» **EXCERPT TO READ**
####

Australia’s fresh vegetable production volume was 3.8 million tons in 2021, worth 4.9 billion Australian dollars (about €3.3 billion). Exports were worth about A$250 million – about 6-7% of total production – with carrots accounting for one-third of the total. Asparagus is the category with the highest export rate (about 50%), while other products average about 5%. Potato exports totalled about 50,000 tons, with onion shipments coming to around 30,000 tons.
95% of exports under non-protocol conditions
The only market requiring all vegetable imports from Australia be fumigated is Japan, while the other Asian markets are served under non-protocol conditions. Singapore is a growing destination for Australian veggies, with other main export markets including the UAE, Malaysia, Hong Kong and Taiwan.
After a significant drop in production and exports in 2020-21 due to a combination of Covid-19 and the exceptionally wet conditions, production quality is now back to optimum. At the recent FHA Food & Beverages Singapore 2022 event, the leading Australian companies proved that they remain in fine shape and are back to business as usual.

####

» **COLLECTED MATERIAL**
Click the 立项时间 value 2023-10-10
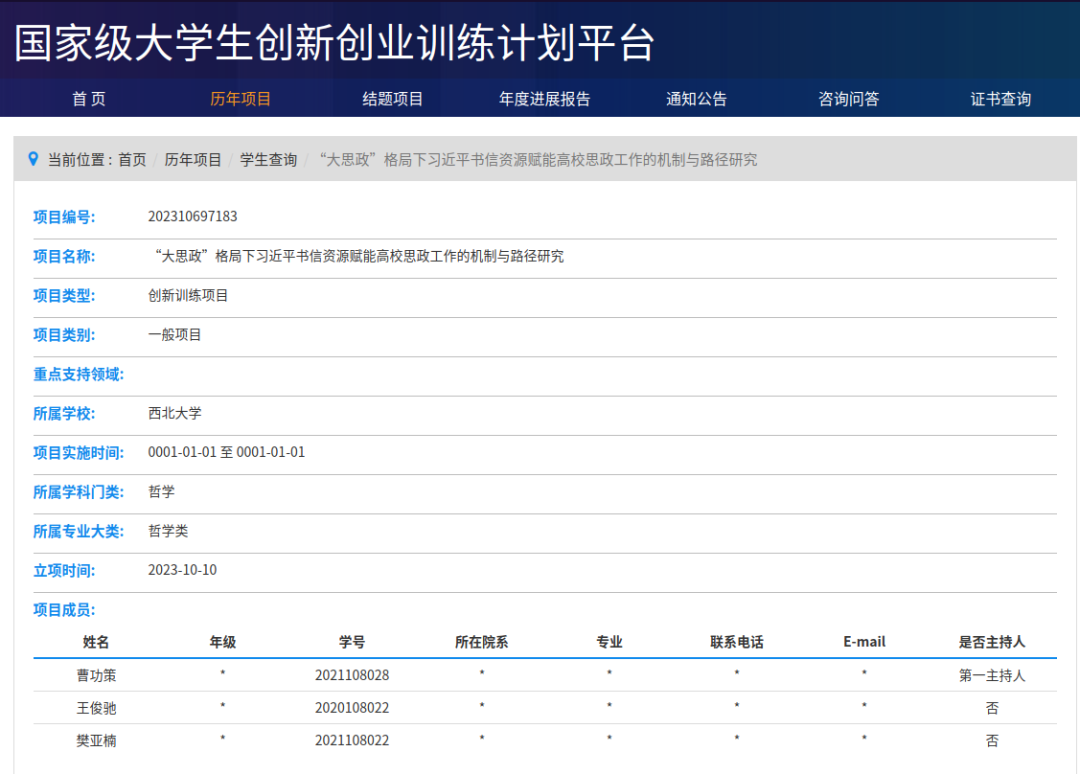This screenshot has width=1080, height=774. (x=182, y=570)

####

» **WHAT YOU WILL DO**
• a. According to the text on Australian vegetable exports, which market requires fumigation of all vegetable imports from Australia?
• b. Carry on the text about Australian vegetable production and exports, starting after its final sentence.

» **TASK RESULTS**
• a. Japan.

• b.
VFS Exports supplies Australian summer fruit
The expanding company has more than 2,000 acres of stone fruit, grapes and citrus to supply markets like China, Singapore, Malaysia, Thailand, Canada and the Middle East. “With the Indian market now open to our Australian fruit, we hope to start supplying there next season,” said VFS Exports logistics coordinator Christina Ripepi. The company supplies all types of stone fruit varieties between November and March, as well as citrus and grapes during the rest of the year.
Australian Table Grape Association to enter Indian market
Due to the lockdowns, logistics problems and an exceptionally wet spring, Australian table grape exports in 2021/22 were reduced to nearly half of the usual volume, totalling about 110,000 tons, compared to the usual level of over 200,000 tons. China takes a third of all shipments, followed by Indonesia, Vietnam, South Korea, Japan, the Philippines and Thailand. “We are trying to improve our access to the US market, register new varieties in Japan and start entering the Indian market, where we have just reached a protocol agreement,” said Jeff Scott, CEO of the Australian Table Grape Association.